Fig. 1. Viscosity of liquid (a) and gaseous (b) n-hexane at atmospheric pressure and various temperatures according to data of various investigators. The numbers in the figure correspond to the numbers of the cited literature. 1 — data of the authors

There is a very limited number of works in the literature on the viscosity of n-hexane, both for the liquid and for the gaseous state, especially at high pressures. The viscosity of gaseous n-hexane at atmospheric pressure was determined by the capillary method by Titani (²) over the temperature range from 120.7 to 306.6° and by Graven and Lambert (³) by the oscillating-pendulum method over the temperature range 35–77.8°.

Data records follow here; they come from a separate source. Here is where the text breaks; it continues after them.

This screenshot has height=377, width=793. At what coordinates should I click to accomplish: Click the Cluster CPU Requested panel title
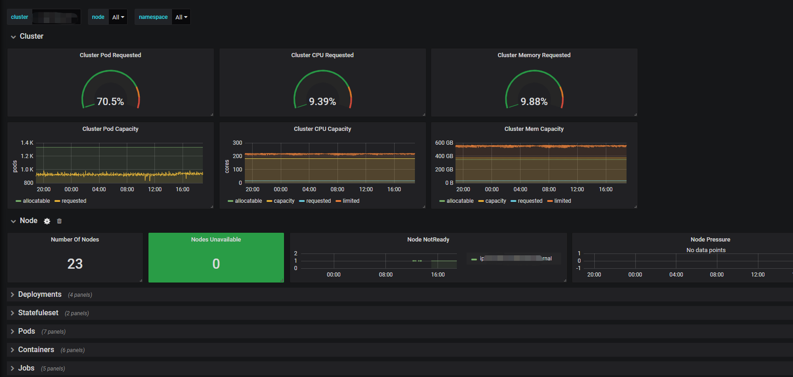click(x=322, y=55)
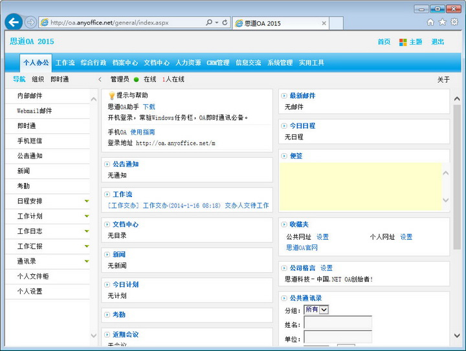Collapse sidebar with the left chevron
The image size is (466, 351).
100,80
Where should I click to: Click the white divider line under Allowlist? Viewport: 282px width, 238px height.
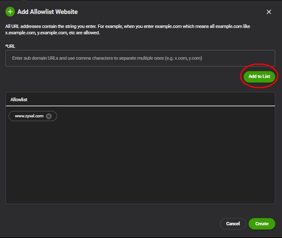[x=140, y=106]
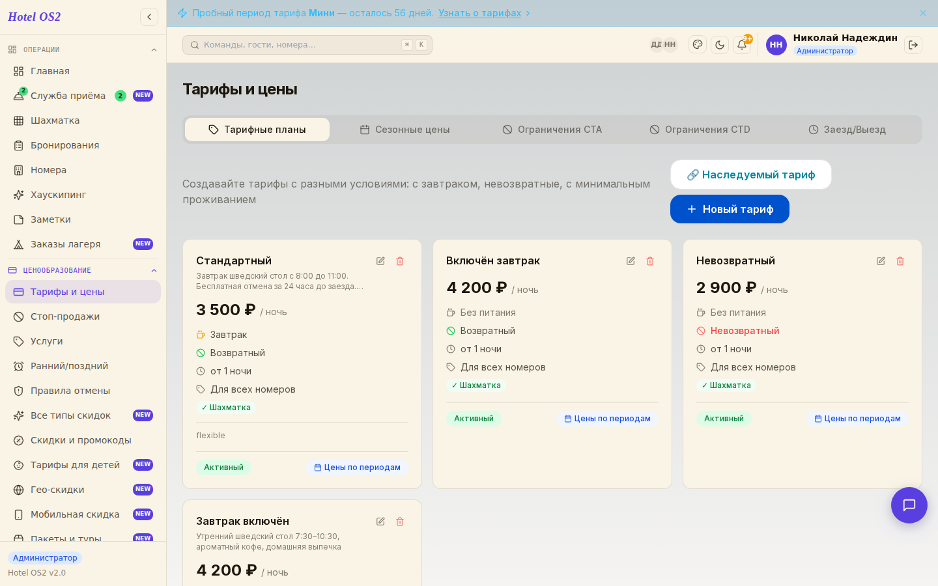Open the Ограничения CTA tab
The width and height of the screenshot is (938, 586).
[552, 130]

The viscosity of liquid n-hexane at atmospheric pressure was measured by the capillary method by Shepard, Henne, and Midgley (⁴) at 25°, by Gartenmeister (⁵) at 20°, by Geist and Cannon (⁶) at 0, 20, and 40°, and by Gillam and Drickamer (⁷) over the range from −98.5 to +20°. It may also be noted

and the earlier work of Thorpe and Rodger ($^8$), carried out by the capillary method in the range from 0.8 to 63.6°.

A comparison of the data on the viscosity of $n$-hexane by the investigators listed with the data obtained in the present work is presented in Fig. 1, from which good agreement is seen for the liquid and gaseous states. At high pressures the viscosity of $n$-hexane was measured by Bridgman ($^9$) by the falling-weight method at 30 and 75° and pressures from 1 to 12,000 kg/cm². Khalilov ($^{10}$), using the capillary method, measured the viscosity of $n$-hexane on the saturation line from 20 to 220°.

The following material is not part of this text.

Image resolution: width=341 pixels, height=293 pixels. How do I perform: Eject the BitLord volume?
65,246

For our investigation we used $n$-hexane from the Novocherkassk Synthetic Products Plant, which had the following characteristics: specific gravity $d^{20} = 0.6595$ g/cm³, refractive index $n_D^{20} = 1.3752$, and boiling temperature $t_{760} = 69.00$. This technical $n$-hexane was subjected to additional purification. First it was treated with sulfuric acid to remove impurities of unsaturated hydrocarbons, a small content of which was detected by chromatographic analysis.

Further, the $n$-hexane was distilled on a rectification column, with the middle fraction being collected. After purification the $n$-hexane had the following characteristics: specific gravity $d^{20} = 0.6592$ g/cm³, refractive index $n_D^{20} = 1.3749$, and boiling temperature $t_{760} = 68.88^\circ$. According to the most reliable literature data ($^{11,12}$), for pure $n$-hexane $d^{20} = 0.66937$ g/cm³, $n_D^{20} = 1.37486$, $t_{760} = 68.7^\circ$. As can be seen, there is good agreement. Chromatographic analysis of the product showed a content of $n$-hexane of 99.8% by weight.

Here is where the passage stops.